5 Instances When You Should Tell, Not Show In Your Writing
“Telling” in writing is often equated with “summarizing,” but in certain instances it can be used for informing instead! While you always want to be sure your project isn’t skimping on evocative, emotional writing (“showing”), occasionally you do need to use bare-bones, informative writing (“telling”) for a specific, brief purpose!

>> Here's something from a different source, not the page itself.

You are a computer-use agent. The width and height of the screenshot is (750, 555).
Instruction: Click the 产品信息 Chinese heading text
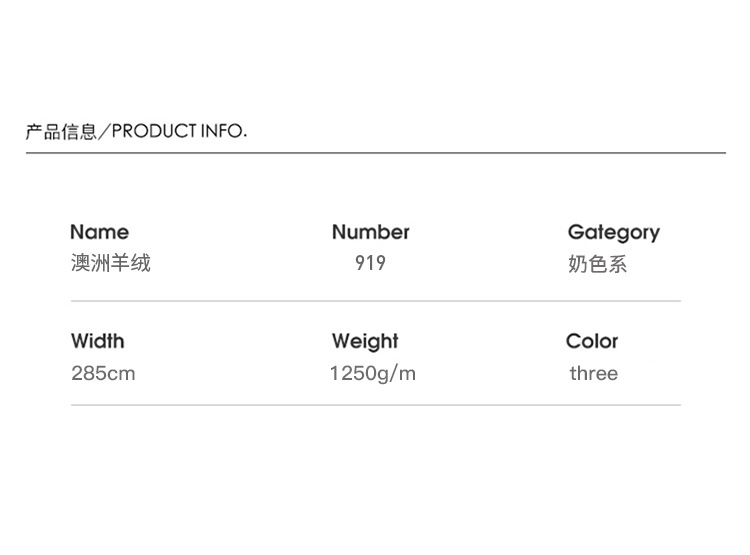click(x=61, y=131)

- To keep up the story’s pace. It’s okay not to show your readers everything—after all, you don’t want your short story or book to become impossibly long and unmarketable! You’ll find that some events are necessary to your characters’ lives, but are not meaningful to the plot of the story. In those cases, there’s usually no need to go into elaborate “showing” detail just for the sake of it. For example, if your character takes a quick business trip that doesn’t affect the main storyline, or has an uneventful holiday break at home when the main plot of your novel takes place at their boarding school, it’s okay to give readers a quick summary of these “non-event” events.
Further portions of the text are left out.